Os "donos" da casa reconhecem que têm a obrigação de partir ao ataque, enquanto os visitantes jogam para comprovar o bom momento de sua defesa, vazada apenas duas vezes em oito jogo sob o comando de Muricy Ramalho. Em resumo, os dois rivais querem a mesma coisa: chegar ao segundo jogo da decisão, no próximo domingo, na Vila Belmiro, mais tranquilo.

"Temos de fazer uma grande vantagem no primeiro jogo para levar a decisão para lá bem encaminhada. O Santos tem jogadores rápidos, leves, precisamos conquistar uma boa vantagem porque na Vila pode complicar um pouco", diz o meia-atacante Jorge Henrique, que nas últimas rodadas teve uma queda de rendimento por estar atuando um pouco mais recuado, na meia e até como lateral. Hoje, porém, ele ganhará mais liberdade quando o time estiver com a posse de bola. Tudo para repetir sua estrela em duelos decisivos.

Na Copa do Brasil de 2009, Jorge Henrique anotou quatro gols, todos importantes, como os dois da decisão diante do Internacional (um em cada partida) e ao abrir o marcador diante do Fluminense no jogo de volta das quartas de final (2 a 2).

Brilhar na final significa para ele amolecer um pouco o coração da diretoria, que ficou assustada com sua pedida de R$ 300 mil de salários para renovação do contrato, quase 100% de aumento. Por isso, sua saída não está descartada. Jorge Henrique está nos planos do Cruzeiro, que não esconde de ninguém que procura por atacantes e armadores para o Campeonato Brasileiro.
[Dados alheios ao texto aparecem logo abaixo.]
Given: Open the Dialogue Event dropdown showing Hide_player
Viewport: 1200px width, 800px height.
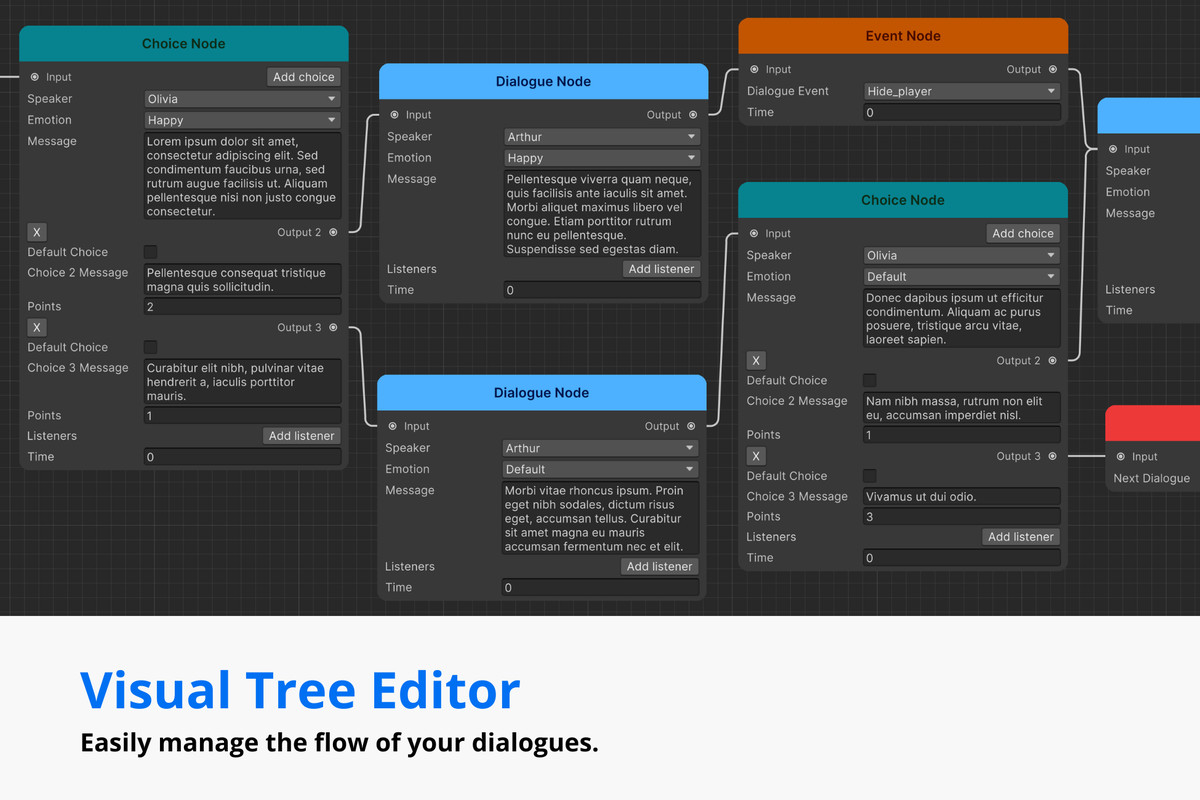Looking at the screenshot, I should coord(960,90).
Autor de dois gols no primeiro turno, o lateral-esquerdo Fábio Santos segue a linha de que uma vantagem, mesmo que de apenas 1 a 0, é importante. "Para irmos mais tranquilos para a Vila. O Palmeiras ganhou do Santos lá, o Corinthians ganhou em 2009, mas vamos nos concentrar primeiro nesse jogo."

Defesa forte. O Santos não sofreu gols nos quatro jogos em que esteve sob a batuta de Muricy no Paulista. "Tenho uma facilidade de me adaptar aos times", diz o técnico, há um mês no clube. Segundo o goleiro Rafael, a preocupação defensiva foi a principal contribuição do treinador. "O que mudou é que nosso time tem mais responsabilidade sem a bola. Antes, com a bola, a equipe resolvia. Sem ela não marcava muito e tomava gols. Agora temos uma postura melhor, com todo mundo marcando. Temos responsabilidade com a bola e sem a bola", diz. "Domingo vai jogar como tem jogado. Sem a bola vamos pegar e com a bola vamos para cima deles."

Muricy fortaleceu a dupla de zaga, formada pelos contestados Durval e Edu Dracena, ao recuar Arouca. O volante, no entanto, sente dores musculares e é o principal mistério para o clássico do Pacaembu, em que o Santos entrará com força máxima. Único brasileiro na Taça Libertadores, o time da Vila tenta driblar o cansaço para fazer bonito nas duas competições.

CORINTHIANS - Júlio César, Chicão, Castán, Moacir, Ralf, Fábio Santos, Paulinho, Bruno César, Willian (Dentinho), Jorge Henrique e Liedson. Técnico: Tite.

SANTOS - Rafael, Edu Dracena, Durval, Jonathan, Léo, Adriano, Danilo, Elano, Ganso, Neymar e Zé Eduardo. Técnico: Muricy Ramalho.